Milford Graves (b. 1941, Jamaica, Queens) is one of the great geniuses of the drums, a free jazz pioneer who liberated percussion from its metronomic, time-keeping shackles to activate its potential as a transmitter of arrhythmic, heartfelt energy. An autodidact who came into his own internalizing Afro-Cuban rhythms from the radio and playing in mambo bands, Graves notably transferred the prominence of percussion in Latin music to the context of jazz, incorporating impulses from Indian and African drumming into an ambidextrous marvel of pulsing and shifting polyrhythms. In the ‘60s he was a founding member, with Amiri Baraka and John Tchicai, of the New York Art Quartet, played in legendary sessions with Albert Ayler, Paul Bley, and Sun Ra, and carried Sonny Sharrock’s glorious spiritual masterpiece Black Woman to its zenith. Revered by multiple generations of jazz masters, Graves turned down two separate invitations to join Miles Davis’ band, preferring to dance to the untethered flow of his own drum through collaborations with fellow eccentrics Don Pullen, Andrew Cyrille, and Arthur Doyle. It is in these intimate configurations that Graves’ frenetic style shines most brightly. Credited to the Milford Graves Percussion Ensemble with Sunny Morgan, his 1965 debut as a leader in fact features only Graves and Morgan, but its rhythmic concepts are so kaleidoscopically variegated as to suggest a more abundant personnel. Having done away with the stiffness of the snare and his toms’ bottom heads, Graves plays his drums as tuned membranes, orienting his practice organically towards the corporeal vibration of his audience. His performances are marked by contagious bouts of ecstatic glossolalia, phonetic utterances of primal communication that resonate as universal language.

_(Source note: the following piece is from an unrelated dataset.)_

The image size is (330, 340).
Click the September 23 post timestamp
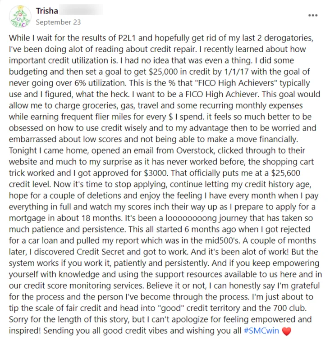58,22
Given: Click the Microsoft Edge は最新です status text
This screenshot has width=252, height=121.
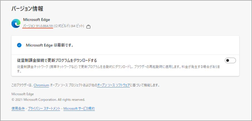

In addition to being a consummate percussionist, Graves is a polymath whose interests encompass horticulture, cellular biology, sculpture, martial arts, and natural healing. He is Professor Emeritus at Bennington College, where he taught from 1973 to 2011, and in 2000 was awarded a Guggenheim Fellowship that enabled him to continue research into the rhythms of the human heart that so inform his music. His work using recordings of heartbeats to increase blood flow has led to partnership with a team of Italian biologists exploring sound’s capacity to stimulate stem cell growth. Graves views these polyvalent occupations as harmonics of the same fundamental, holistically incorporating them into his conception of biological music as a force for universal healing. In 2018, Graves was the subject of the critically-acclaimed documentary Full Mantis, which combines archival footage with interviews conducted at his home in South Jamaica, Queens, where the septuagenarian continues to work, teach, and garden with life-affirming vigor.
“Music Meets Medicine and Science” is a new composition serving as an extension of Graves’ research into cardiological heart rhythms and their relation to musical therapy. Graves is an informally practiced cardiologist who collects the heart rhythms of musicians, friends, and himself, using a heart monitoring device and an electronic stethoscope. Drawing upon two decades spent developing musical elements from heart recordings, he has produced a set of specific rhythmic structures that will serve as the compositional basis for his overlain improvisations. Using sonifications of heart data, Graves has composed electronic melodies by breaking waveforms into dozens of parts and producing melodies from their rippling sequences. In performance, Graves will embed the physiological melodies into his own live percussion, amplifying the vibrations of the body as a backdrop for his improvisation. The premiere of this new composition will flow into a talk and workshop with participants Akash Mittal, Dor Ben-Amotz, Shahzad Ismaily, and Jake Meginsky.